§ Selected text:
..............................

Okay, controversial take incoming:

My Best Friend's Wedding is the most realistic rom-com ever made.

Not because of the fashion (though that cream suit? Iconic).

Not because of the karaoke scene (though "I Say a Little Prayer" is chef's kiss).

But because it's the only rom-com that had the audacity to tell the truth about something we don't want to admit:

Sometimes what you think is love is actually just... convenient companionship. And when that ends, you're going to be okay anyway.

I know, I know. We're supposed to hate this movie. Rom-coms are supposed to give us the happy ending, the last-minute confession, the guy realizing he picked the wrong girl.

But My Best Friend's Wedding looked at that formula and said: "Actually, let's talk about what's really happening here."

And honestly? I respect it.


The Friendship that Was Never Really Just a Friendship

Here's what Jules (Julia Roberts) and Michael (Dermot Mulroney) actually had:

A pseudo-relationship.

The kind where you have a built-in +1 for weddings. Where you always have someone to call when you're bored or lonely or need to feel wanted. Where you get all the emotional benefits of a relationship without any of the actual commitment or risk.

It's comfortable. It's safe. It keeps you from feeling pathetic about being single because technically you're not alone.

And for a lot of us? That hits uncomfortably close to home.

Because we've been there. Or we're there now.

The male best friend who texts you at midnight. The female best friend who's always available when his girlfriend isn't around. The person who makes you feel special but never actually chooses you.

It's not quite dating. It's not quite friendship.

It's the emotional equivalent of living in the in-between—and it works until it doesn't.


Was Jules Even Really in Love?

Here's the thing I can't stop thinking about:

Was Jules actually in love with Michael? Or did she just hate losing?

..............................

§ Supplied data:
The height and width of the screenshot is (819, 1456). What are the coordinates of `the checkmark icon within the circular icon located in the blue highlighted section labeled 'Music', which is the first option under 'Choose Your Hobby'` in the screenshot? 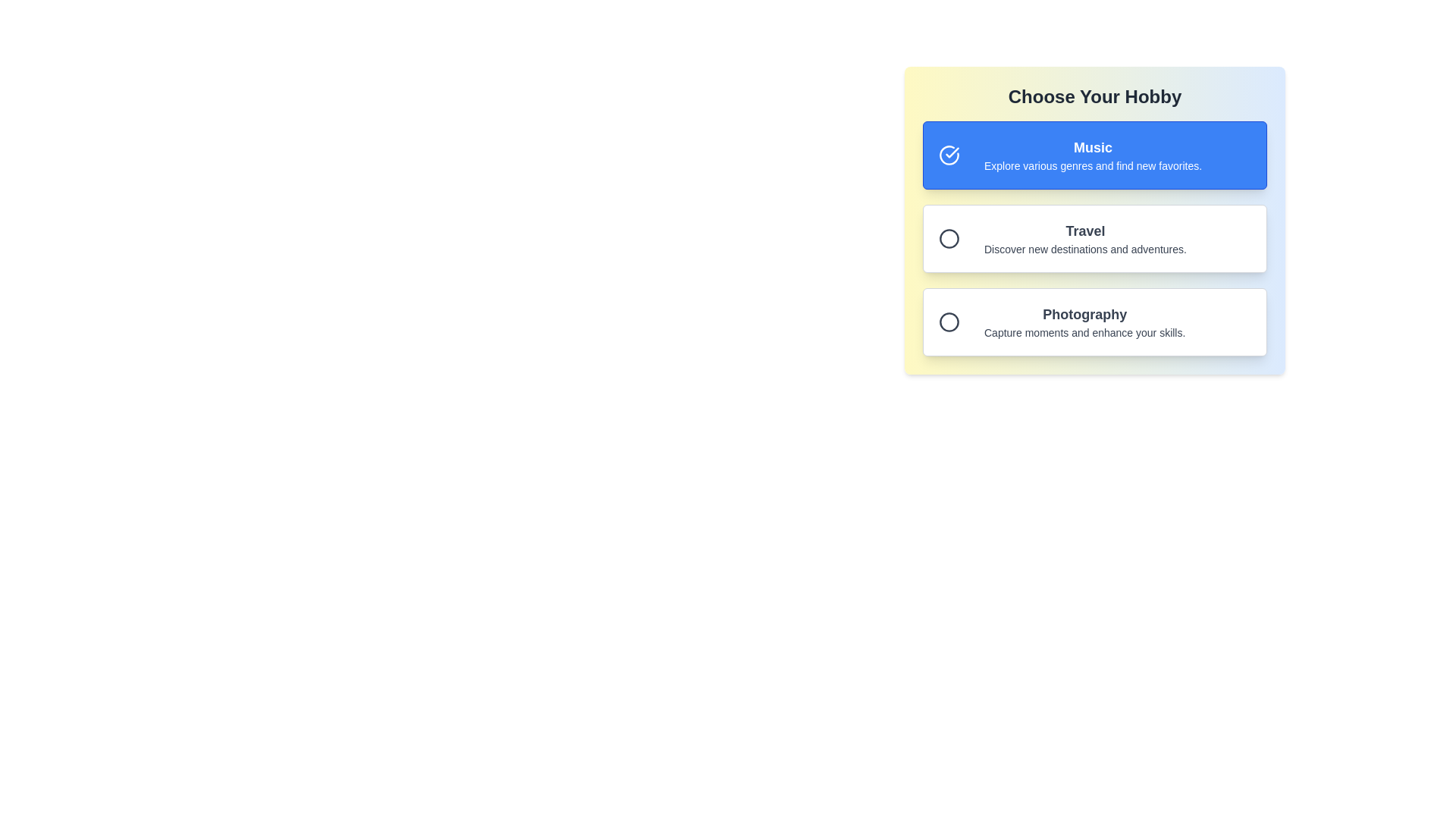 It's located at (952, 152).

..............................

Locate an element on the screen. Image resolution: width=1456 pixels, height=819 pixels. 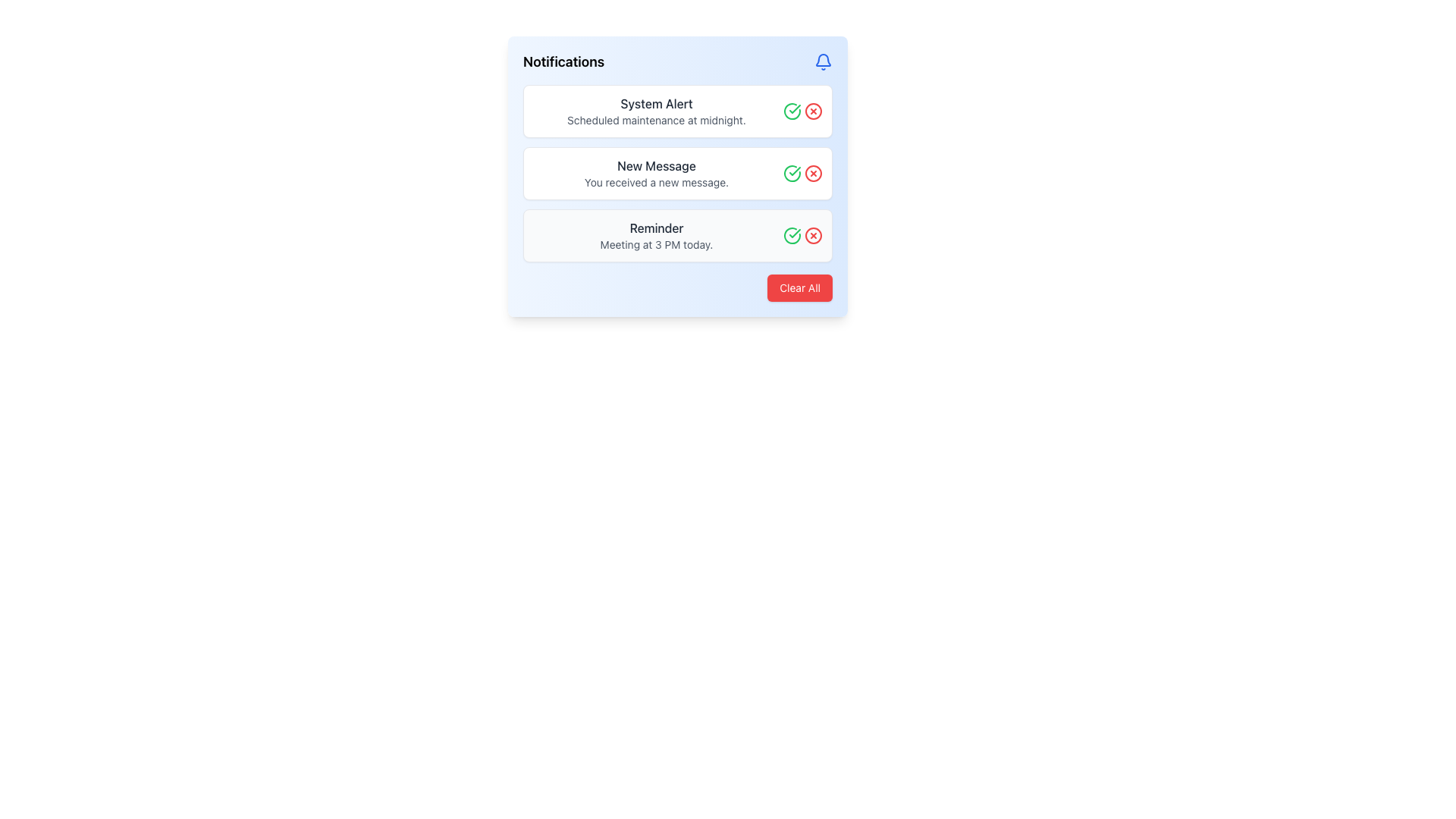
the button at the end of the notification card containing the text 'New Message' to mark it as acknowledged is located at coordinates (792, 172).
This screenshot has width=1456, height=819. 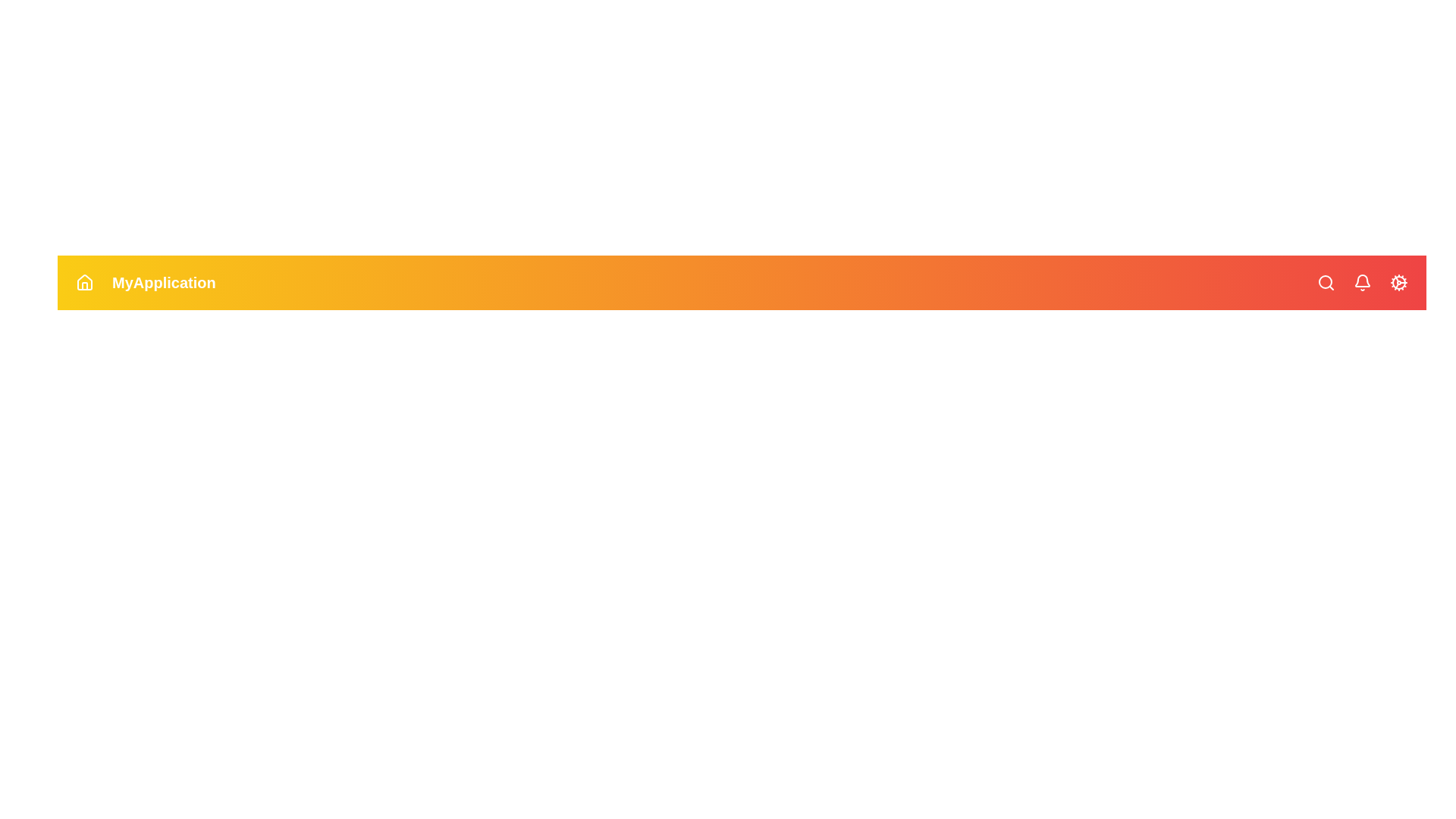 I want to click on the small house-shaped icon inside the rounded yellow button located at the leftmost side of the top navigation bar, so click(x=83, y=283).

..............................

§ Instructions:
a – In the post about My Best Friend's Wedding, who plays Michael?
b – Please repeat the passage of the post about My Best Friend's Wedding, word for word, from "A pseudo-relationship." to "you're not alone.".

§ Exercise solutions:
a – Dermot Mulroney

b –
A pseudo-relationship.

The kind where you have a built-in +1 for weddings. Where you always have someone to call when you're bored or lonely or need to feel wanted. Where you get all the emotional benefits of a relationship without any of the actual commitment or risk.

It's comfortable. It's safe. It keeps you from feeling pathetic about being single because technically you're not alone.